### What is asked
Reproduce each of the rows below word for word, leaving out the pictures.
********
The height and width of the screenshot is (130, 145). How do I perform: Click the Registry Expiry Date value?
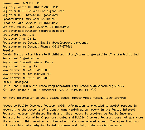pyautogui.click(x=53, y=27)
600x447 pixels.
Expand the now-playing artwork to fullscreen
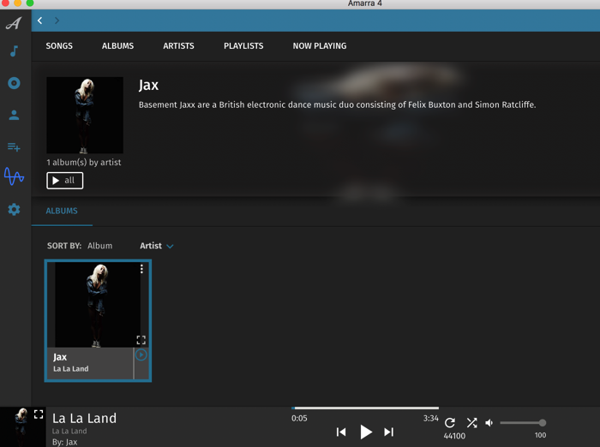pos(39,414)
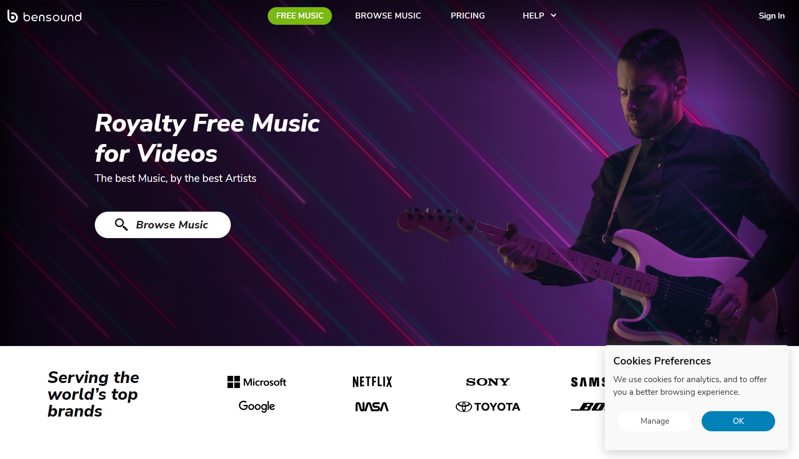Image resolution: width=799 pixels, height=459 pixels.
Task: Open the FREE MUSIC page
Action: [x=300, y=16]
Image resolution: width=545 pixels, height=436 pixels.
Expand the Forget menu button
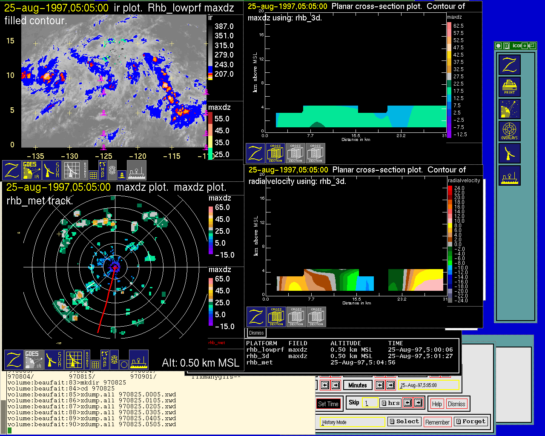[x=470, y=422]
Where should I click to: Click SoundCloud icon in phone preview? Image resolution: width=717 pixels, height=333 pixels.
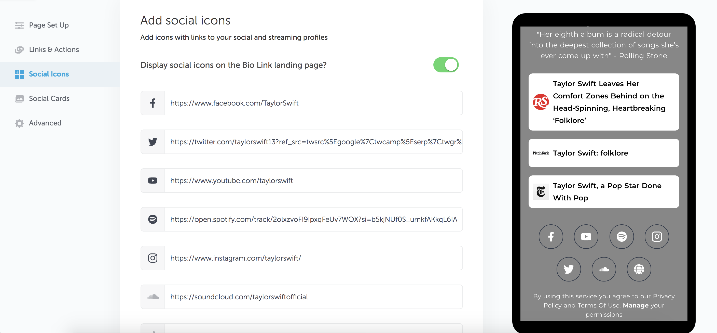click(604, 269)
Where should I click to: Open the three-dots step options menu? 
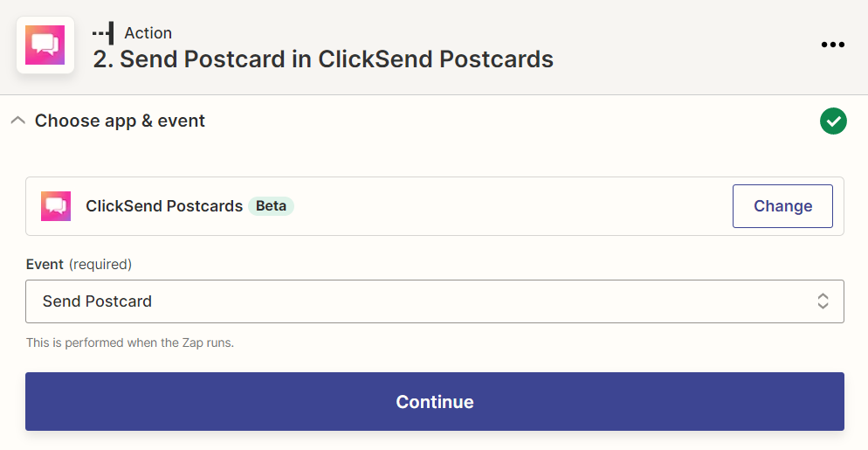832,45
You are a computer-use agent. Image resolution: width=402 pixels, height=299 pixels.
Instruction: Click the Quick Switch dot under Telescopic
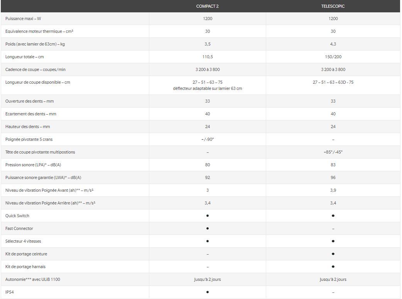333,216
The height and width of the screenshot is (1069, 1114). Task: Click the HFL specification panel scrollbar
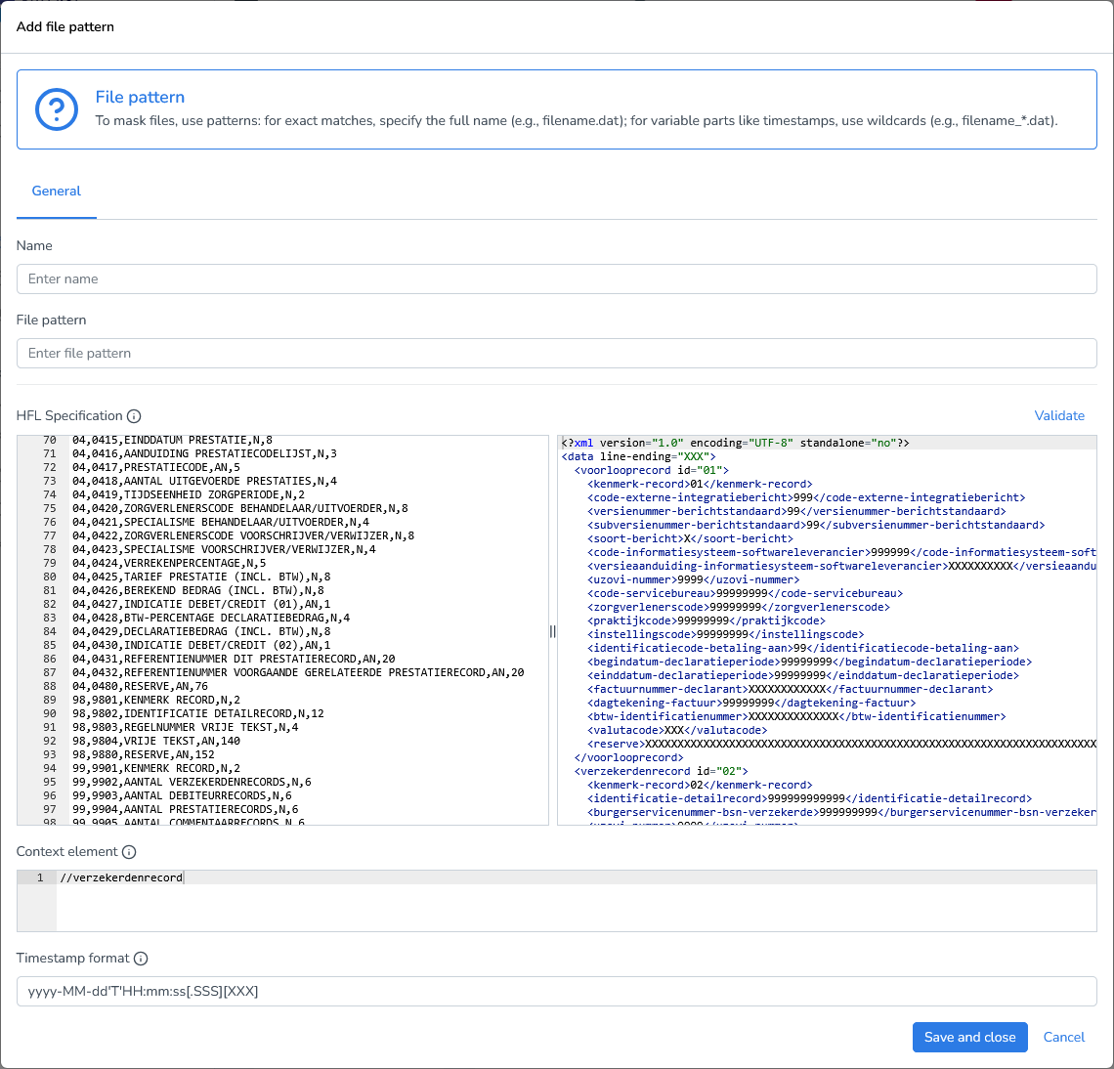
********
### Task output
The height and width of the screenshot is (130, 145). How do I perform: Click the Registry Expiry Date value?
pyautogui.click(x=53, y=27)
600x447 pixels.
Expand the now-playing artwork to fullscreen
pos(39,414)
Image resolution: width=799 pixels, height=459 pixels.
Task: Open the FREE MUSIC page
Action: [x=300, y=16]
Image resolution: width=545 pixels, height=436 pixels.
Expand the Forget menu button
[x=470, y=422]
Where should I click to: Click SoundCloud icon in phone preview? Image resolution: width=717 pixels, height=333 pixels.
click(604, 269)
Where should I click to: Open the three-dots step options menu? 
832,45
You are a computer-use agent. Image resolution: width=402 pixels, height=299 pixels.
Instruction: Click the Quick Switch dot under Telescopic
333,216
The height and width of the screenshot is (1069, 1114). Task: Click the HFL specification panel scrollbar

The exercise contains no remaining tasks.